Convertida en poética leyenda, oímos referir a las portuguesas la triste historia de la desgraciada Inés de Castro. Hay ciertos lugares en los cuales todavía creen encontrar huellas de las lágrimas de Inés, oír el eco de sus sollozos, y ver el suelo enrojecido por la sangre de aquella mártir, víctima de la crueldad de Alfonso IV, padre del enamorado primo de Inés, llamado Pedro I de Portugal, aquel famoso rey, que en el siglo XIV en unión de Pedro de Aragón y Pedro de Castilla, contribuyó a dar a su época el renombre de época de los tres Pedros.

Pedro I, el nieto de Don Dionisio, se casó en secreto con la hermosa Inés de Castro, que fue asesinada por orden de los ministros de Alfonso IV. Pedro, traspasado de dolor por la muerte de su amada, se rebeló contra su mismo padre, lo cual originó sangrientas guerras.
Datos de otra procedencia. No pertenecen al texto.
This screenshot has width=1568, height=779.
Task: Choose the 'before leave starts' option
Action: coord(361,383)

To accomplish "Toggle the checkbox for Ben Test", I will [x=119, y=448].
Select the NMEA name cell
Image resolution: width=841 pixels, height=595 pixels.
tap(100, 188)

Celebrada la paz, prometió perdonar a los que habían dispuesto la cruel muerte de Inés: mas apenas subió al trono, les hizo arrancar el corazón en su presencia.
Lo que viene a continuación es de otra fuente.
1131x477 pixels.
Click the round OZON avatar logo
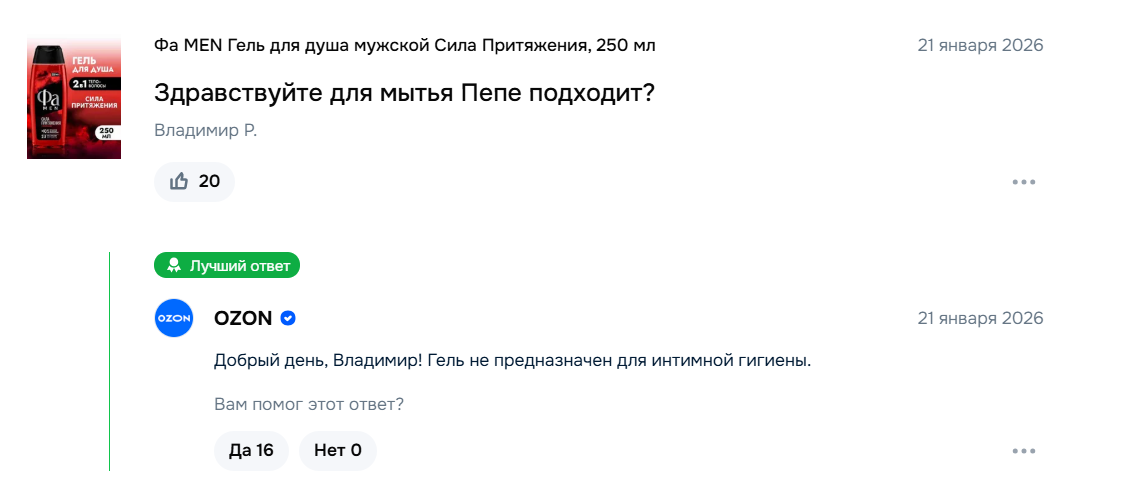[x=173, y=318]
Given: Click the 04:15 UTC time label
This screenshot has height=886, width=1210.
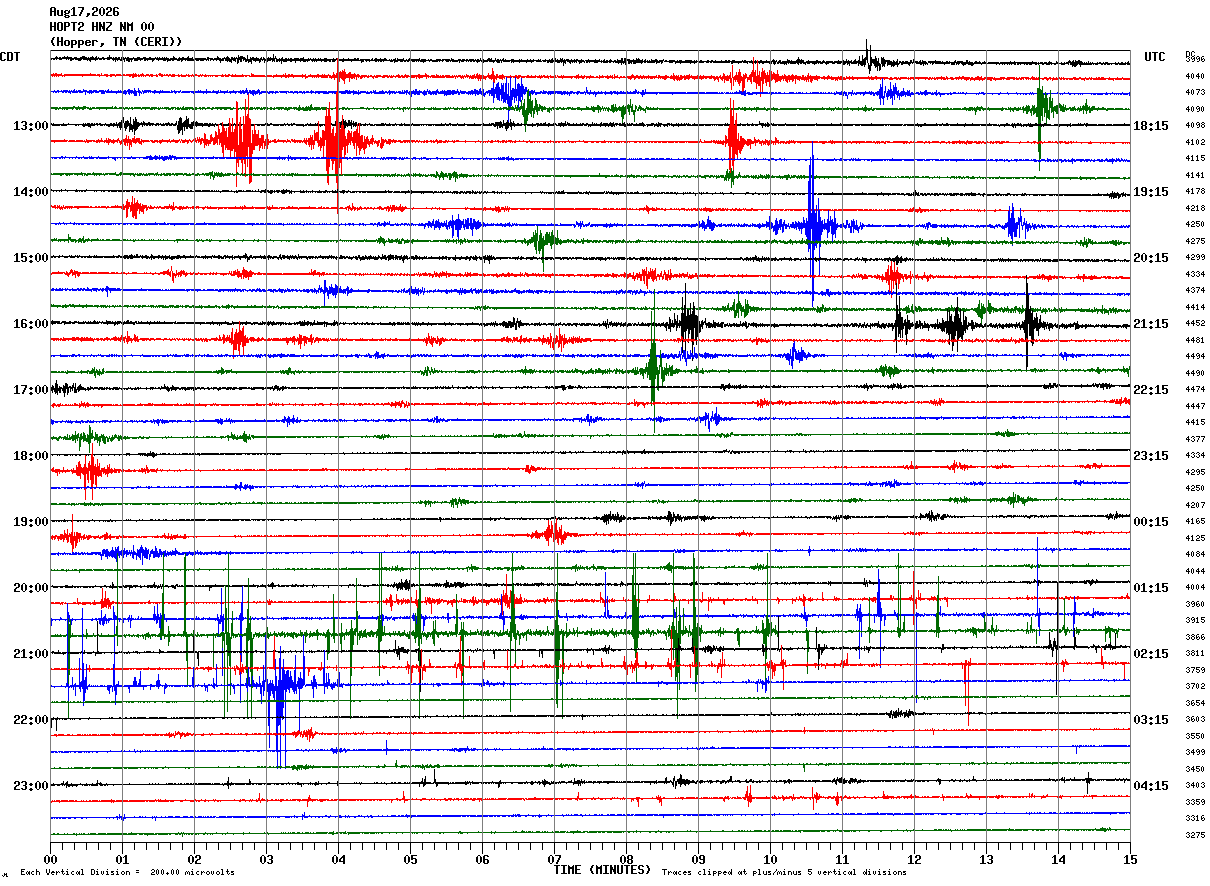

El hijo de Alfonso IV rehabilitó a su amada, preparándole una brillante apoteosis. Declaró su matrimonio, legitimó a sus hijos, desenterró el cadáver de Inés y lo engalanó con regio manto y corona, colocándolo en el trono de los reyes de Portugal y verificando un besamanos solemnísimo.

La nobleza, el clero, las autoridades, los representantes de las ciencias, las artes y las letras, tuvieron que rendir homenaje al cadáver de Inés.

Todos cuantos formaban aquella extraña asamblea se hallaban conmovidos ante el inmenso amor de Pedro I, que robaba a la muerte sus despojos para engalanarlos con la púrpura real.

Acabado el luctuoso besamanos, se trasladó el cadáver de Inés al monasterio de Alcobaça, y durante el trayecto de Coimbra a Alcobaça (85 kilómetros) caminó siempre el fúnebre cortejo entre dos hileras de blandones encendidos, empuñados por millares de hombres. En esa jornada los días no tuvieron noches. Llegados al monasterio de Alcobaça. Pedro I subió a un trono colocando a su amada en él, e hizo repetir la ceremonia del besamanos. Satisfecha su venganza y su amor colocó a Inés en el soberbio mausoleo donde él había de reposar más tarde.

La coronación de Inés de Castro ha dado asunto para multitud de dramas y novelas con el título de: Reinar después de la muerte.

Los amores desgraciados inspiran gran interés a las mujeres; por eso las portuguesas, a pesar de no tener imaginación exaltada, rinden gran culto a los ilustres manes de Pedro e Inés, como lo rinden las aragonesas a «los amantes de Teruel», las veronesas a Julieta y Romeo, y las parisienses a Eloísa y Abelardo, cuyo túmulo es el más adornado entre los muchísimos cenotafios célebres que encierra el cementerio du Père Lachaise.